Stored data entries
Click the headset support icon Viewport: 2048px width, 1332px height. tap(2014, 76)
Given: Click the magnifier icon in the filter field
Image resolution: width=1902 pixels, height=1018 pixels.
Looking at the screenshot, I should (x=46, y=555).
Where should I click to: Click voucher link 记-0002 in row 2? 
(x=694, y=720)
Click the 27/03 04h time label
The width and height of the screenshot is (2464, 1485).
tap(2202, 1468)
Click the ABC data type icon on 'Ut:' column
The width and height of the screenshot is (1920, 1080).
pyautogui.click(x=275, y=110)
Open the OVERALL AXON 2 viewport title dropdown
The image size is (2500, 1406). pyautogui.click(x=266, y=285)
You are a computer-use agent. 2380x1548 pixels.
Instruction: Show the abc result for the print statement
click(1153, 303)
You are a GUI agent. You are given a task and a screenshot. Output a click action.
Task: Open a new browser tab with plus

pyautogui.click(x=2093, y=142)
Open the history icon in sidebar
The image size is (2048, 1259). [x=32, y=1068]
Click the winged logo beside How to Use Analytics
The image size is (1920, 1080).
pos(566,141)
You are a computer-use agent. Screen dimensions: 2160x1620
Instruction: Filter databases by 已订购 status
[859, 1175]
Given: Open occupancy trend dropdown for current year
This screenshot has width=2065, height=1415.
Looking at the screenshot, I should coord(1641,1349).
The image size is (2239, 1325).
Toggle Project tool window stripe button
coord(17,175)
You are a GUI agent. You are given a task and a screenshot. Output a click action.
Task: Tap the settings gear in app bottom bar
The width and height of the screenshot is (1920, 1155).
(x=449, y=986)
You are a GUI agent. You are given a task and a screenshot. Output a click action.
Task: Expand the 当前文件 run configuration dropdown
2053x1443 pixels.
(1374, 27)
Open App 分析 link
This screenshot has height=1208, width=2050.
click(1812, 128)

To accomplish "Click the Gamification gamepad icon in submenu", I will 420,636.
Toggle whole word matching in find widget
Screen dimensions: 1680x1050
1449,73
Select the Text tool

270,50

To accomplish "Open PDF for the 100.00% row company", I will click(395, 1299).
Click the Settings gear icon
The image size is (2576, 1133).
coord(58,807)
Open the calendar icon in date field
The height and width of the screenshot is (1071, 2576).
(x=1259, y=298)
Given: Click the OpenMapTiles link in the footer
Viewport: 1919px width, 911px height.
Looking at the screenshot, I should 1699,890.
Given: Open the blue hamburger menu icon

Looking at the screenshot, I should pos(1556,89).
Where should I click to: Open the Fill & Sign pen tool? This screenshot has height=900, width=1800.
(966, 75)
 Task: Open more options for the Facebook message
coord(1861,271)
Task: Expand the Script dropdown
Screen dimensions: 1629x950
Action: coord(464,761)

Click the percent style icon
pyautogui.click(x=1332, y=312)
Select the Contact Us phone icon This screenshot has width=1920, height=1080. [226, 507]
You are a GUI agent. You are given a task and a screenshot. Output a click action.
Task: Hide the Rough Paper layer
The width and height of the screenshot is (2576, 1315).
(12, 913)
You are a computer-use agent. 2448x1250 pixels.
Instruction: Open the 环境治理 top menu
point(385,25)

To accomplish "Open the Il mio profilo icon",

- **What you have to do**
Each entry is to be given again, exactly as it stands.

- **Response area**
Click the headset support icon Viewport: 2048px width, 1332px height. tap(2014, 76)
Given: Click the magnifier icon in the filter field
Image resolution: width=1902 pixels, height=1018 pixels.
Looking at the screenshot, I should (x=46, y=555).
Where should I click to: Click voucher link 记-0002 in row 2? 
(x=694, y=720)
Click the 27/03 04h time label
The width and height of the screenshot is (2464, 1485).
tap(2202, 1468)
Click the ABC data type icon on 'Ut:' column
The width and height of the screenshot is (1920, 1080).
pyautogui.click(x=275, y=110)
Open the OVERALL AXON 2 viewport title dropdown
The image size is (2500, 1406). pyautogui.click(x=266, y=285)
You are a computer-use agent. 2380x1548 pixels.
Instruction: Show the abc result for the print statement
click(1153, 303)
You are a GUI agent. You are given a task and a screenshot. Output a click action.
Task: Open a new browser tab with plus

pyautogui.click(x=2093, y=142)
Open the history icon in sidebar
The image size is (2048, 1259). [x=32, y=1068]
Click the winged logo beside How to Use Analytics
The image size is (1920, 1080).
pos(566,141)
You are a computer-use agent. Screen dimensions: 2160x1620
Instruction: Filter databases by 已订购 status
[859, 1175]
Given: Open occupancy trend dropdown for current year
This screenshot has width=2065, height=1415.
Looking at the screenshot, I should coord(1641,1349).
The image size is (2239, 1325).
Toggle Project tool window stripe button
coord(17,175)
You are a GUI agent. You are given a task and a screenshot. Output a click action.
Task: Tap the settings gear in app bottom bar
The width and height of the screenshot is (1920, 1155).
(x=449, y=986)
You are a GUI agent. You are given a task and a screenshot. Output a click action.
Task: Expand the 当前文件 run configuration dropdown
2053x1443 pixels.
(1374, 27)
Open App 分析 link
This screenshot has height=1208, width=2050.
click(1812, 128)

To accomplish "Click the Gamification gamepad icon in submenu", I will 420,636.
Toggle whole word matching in find widget
Screen dimensions: 1680x1050
1449,73
Select the Text tool

270,50

To accomplish "Open PDF for the 100.00% row company", I will click(395, 1299).
Click the Settings gear icon
The image size is (2576, 1133).
coord(58,807)
Open the calendar icon in date field
The height and width of the screenshot is (1071, 2576).
(x=1259, y=298)
Given: Click the OpenMapTiles link in the footer
Viewport: 1919px width, 911px height.
Looking at the screenshot, I should 1699,890.
Given: Open the blue hamburger menu icon

Looking at the screenshot, I should pos(1556,89).
Where should I click to: Open the Fill & Sign pen tool? This screenshot has height=900, width=1800.
(966, 75)
 Task: Open more options for the Facebook message
coord(1861,271)
Task: Expand the Script dropdown
Screen dimensions: 1629x950
Action: coord(464,761)

Click the percent style icon
pyautogui.click(x=1332, y=312)
Select the Contact Us phone icon This screenshot has width=1920, height=1080. [226, 507]
You are a GUI agent. You are given a task and a screenshot. Output a click action.
Task: Hide the Rough Paper layer
The width and height of the screenshot is (2576, 1315).
(12, 913)
You are a computer-use agent. 2448x1250 pixels.
Instruction: Open the 环境治理 top menu
point(385,25)

To accomplish "Open the Il mio profilo icon",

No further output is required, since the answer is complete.